In terms of spectral resolution, among optical sensors we usually differentiate multispectral, which could have tens of broad (from tens to hundreds of nanometres wide) spectral bands, and hyperspectral sensors, which can have hundreds of very narrow (2-10 nanometres) spectral bands. There are different bands (frequencies), on which radar satellites operate as well. SAR has only one frequency, but different compositions of polarisations.

Another way to classify sensors is by the spatial resolution of images (no matter was this image formed by an active or a passive sensor). Borders of the following classes are not fixed and tend to change over time while new sensors are developed:

• Kilometers – low resolution

• Tens of meters – medium resolution

• Up to 10 m – high resolution

• Less than 1 m – very high resolution (VHR)

While high-resolution and VHR cameras let us detect very small objects on Earth's surface and create topographic maps, low-resolution sensors give us an overview of vast territories daily (or even every 10 minutes, like geostationary meteorological satellites, do).

This leads us to temporal resolution – the frequency of image update, or revisit time. Obviously, this frequency depends on orbit geometry, sensor field of view, and local conditions (for example, no optical images in the visible part of spectra are taken during the polar night).

Further, you will find materials on specific satellite types.

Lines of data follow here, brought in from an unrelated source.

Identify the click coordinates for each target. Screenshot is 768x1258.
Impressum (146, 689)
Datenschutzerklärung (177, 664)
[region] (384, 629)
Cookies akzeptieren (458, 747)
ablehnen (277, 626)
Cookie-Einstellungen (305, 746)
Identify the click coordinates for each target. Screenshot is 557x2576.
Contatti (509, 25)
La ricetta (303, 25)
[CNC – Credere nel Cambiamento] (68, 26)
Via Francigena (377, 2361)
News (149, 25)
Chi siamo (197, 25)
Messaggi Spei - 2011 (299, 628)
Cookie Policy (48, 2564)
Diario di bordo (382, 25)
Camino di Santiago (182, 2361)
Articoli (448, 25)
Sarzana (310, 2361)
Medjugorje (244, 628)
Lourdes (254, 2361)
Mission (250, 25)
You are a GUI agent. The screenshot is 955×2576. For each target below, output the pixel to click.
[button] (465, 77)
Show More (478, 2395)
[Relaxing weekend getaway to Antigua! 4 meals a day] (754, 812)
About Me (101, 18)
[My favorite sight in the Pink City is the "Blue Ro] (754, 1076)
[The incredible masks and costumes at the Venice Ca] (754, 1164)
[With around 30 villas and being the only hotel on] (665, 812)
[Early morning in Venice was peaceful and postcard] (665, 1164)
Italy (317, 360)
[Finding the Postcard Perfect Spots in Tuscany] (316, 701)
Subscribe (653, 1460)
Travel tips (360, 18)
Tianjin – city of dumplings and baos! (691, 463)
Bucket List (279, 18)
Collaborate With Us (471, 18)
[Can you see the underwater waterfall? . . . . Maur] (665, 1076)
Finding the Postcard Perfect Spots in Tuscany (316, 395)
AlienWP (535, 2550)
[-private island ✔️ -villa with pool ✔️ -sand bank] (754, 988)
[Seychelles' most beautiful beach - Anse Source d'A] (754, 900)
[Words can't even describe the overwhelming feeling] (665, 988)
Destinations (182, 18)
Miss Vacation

Optical Remote Sensing and Passive Sensors

Consider taking this introductory level course on optical Earth observation and its main applications by ESA.

When using VHR images, we usually want to receive a high-accuracy derived product, so there are some tricks in processing them. Here are MAGIC’s Drop-In Session (internal link) and supporting materials about 10 things, you need to know about VHR Imagery. An insight on Remote Sensing course by Planetek contains a lot of technical details on satellite image processing (orthorectification, radiometric calibration, and object detection), useful for VHR images, including ERDAS Imagine tutorials.

In case you are looking into using Hyperspectral Imagery here are some useful links for you.

• Introduction to Hyperspectral Remote Sensing covers both the theory and practice of hyperspectral data use

• Imaging Spectroscopy for Agricultural Applications - even if you are not interested in agriculture, this course is useful for understanding how to study vegetation dynamics.

• Hyperspectral Data for Land and Coastal Systems tells about different hyperspectral data sources, and applications not limited to Coastal ecosystems.

• Peter Fretwell’s talk (internal link) on Spectral analysis considers different approaches to utilizing image spectral characteristics for various purposes.

Radar Remote sensing and SAR

SAR technology is quite different from optical, so start by familiarising yourself with Radar Remote Sensing terminology and concepts using NASA or Alaska Satellite Facility (ASF) resources. Then, here are some courses to take to get a deeper understanding:

• Echoes in space - The most comprehensive course on SAR; explains the physical basis of Radar Remote Sensing, SAR image processing details using SNAP, and SAR data applications. If you need more info on the physical background of Radar Remote Sensing, start with the complementary Basic Principles of Radar Backscatter course.

• The courses above contain lots of material and could take a lot of time to go through. If you need a ‘quick’ start into SAR try 4-hour NASA ARSET Introduction to Synthetic Aperture Radar.

• After that, you may be interested in Radar data applications. This course studies the SAR main usage directions with the Canadian satellite constellation as an example.

• Planetek’s SAR systems in remote sensing course together with the theoretical section, contains a lot of practical-oriented material.

For those who prefer to read: SAR Handbook (check one-pagers!)

LiDAR

LiDAR, one of the active RS methods, has many applications in environmental studies due to its ability to accurately measure distances and create highly detailed 3D maps. This course will walk you through LiDAR fundamentals, and applications and give some practical knowledge about working with LiDAR data formats.